Sen. Lindsey Graham, as a former Air Force Colonel, is considered among the foremost authorities in Congress on military matters, perhaps second only to John McCain.
Graham issued his warning to families of military service personnel currently stationed in South Korea to ‘get the heck out of Dodge’, so to speak.
With diplomatic remedies falling far short of a resolution, Kim Jong Un is increasingly leaving few options on the table for the Pentagon to pursue as an alternative to a preemptive military strike.
Should that come to pass, the proximity of Seoul, South Korea, to the many likely targets in the north could mean lots of collateral damage as Kim’s military would almost certainly respond with attacks on US allies. This may not end well, folks.
Here’s more from Express…
Families of US military should leave South Korea because war between America and Pyongyang is “getting close”, according to a senior US Senator and ex-Air Force Colonel.
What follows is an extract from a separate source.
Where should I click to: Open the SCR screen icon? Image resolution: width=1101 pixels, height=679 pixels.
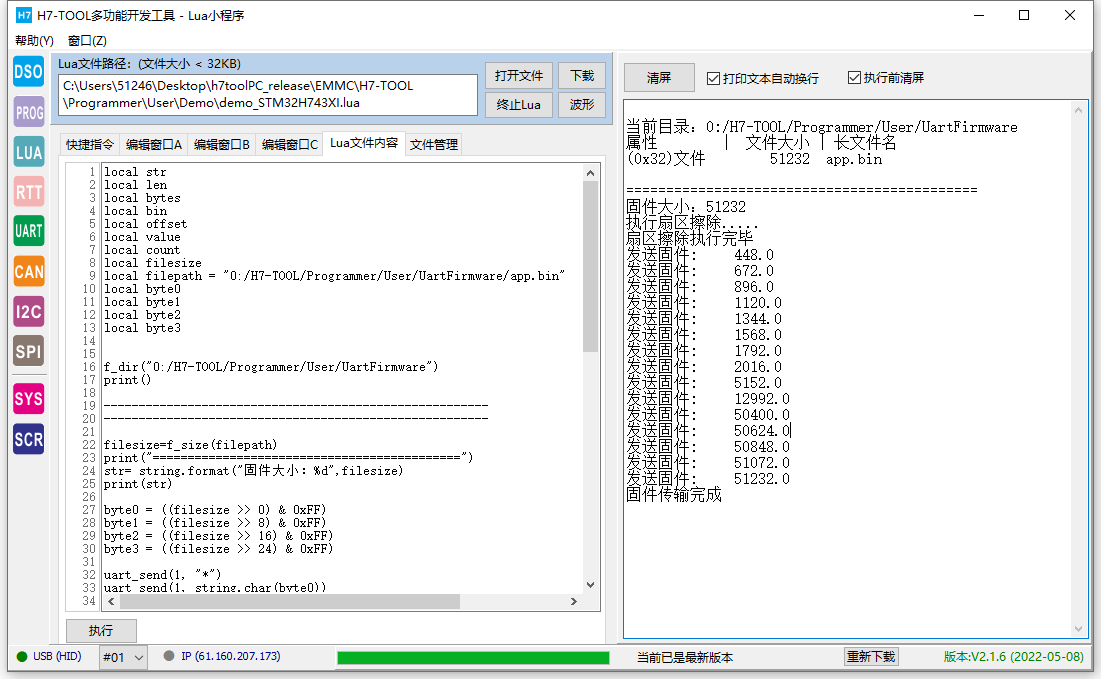coord(28,439)
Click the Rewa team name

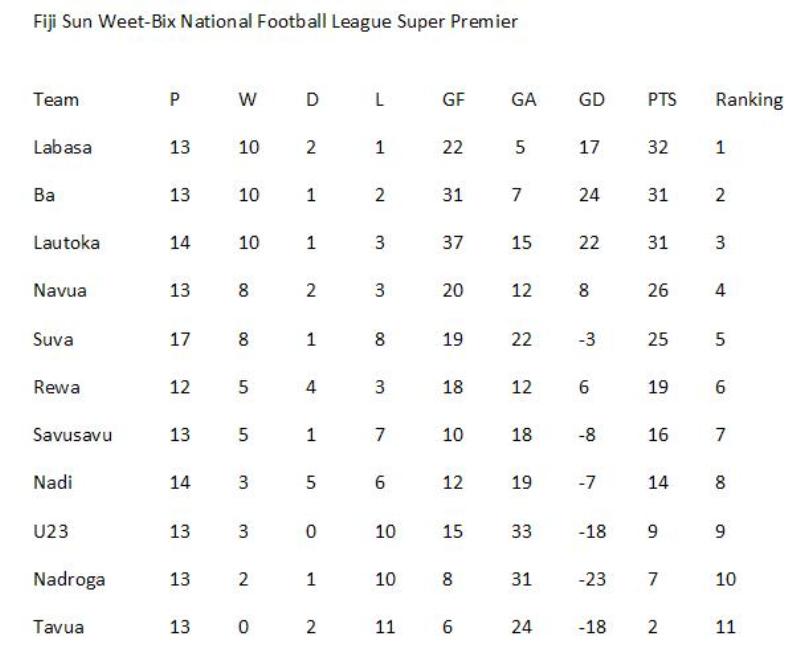[57, 387]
Republican Senator Lindsey Graham has warned that the rising tensions between the the US and Kim Jong-un’s corrupt regime means preparations for war need to be taken.
The member of the Senate Armed Services Committee warned the US was “running out of time” to prepare itself for war when speaking on CBS yesterday.
He said: “I want the Pentagon to stop sending dependents and I think it’s now time to start moving American dependents out of South Korea.
“We’re getting close to a military conflict because North Korea is marching toward marrying up the technology of an ICBM with a nuclear weapon on top that can not only get to America, but deliver the weapon.
“We’re running out of time.”
Fears of war between the two countries hit a new high last week after the rogue state announced they had successfully tested a missile capable of targeting any part of the US equipped with a nuclear weapon.
The launch ended over 60 days of silence from North Korea’s missile programme after regular missile tests paused in September.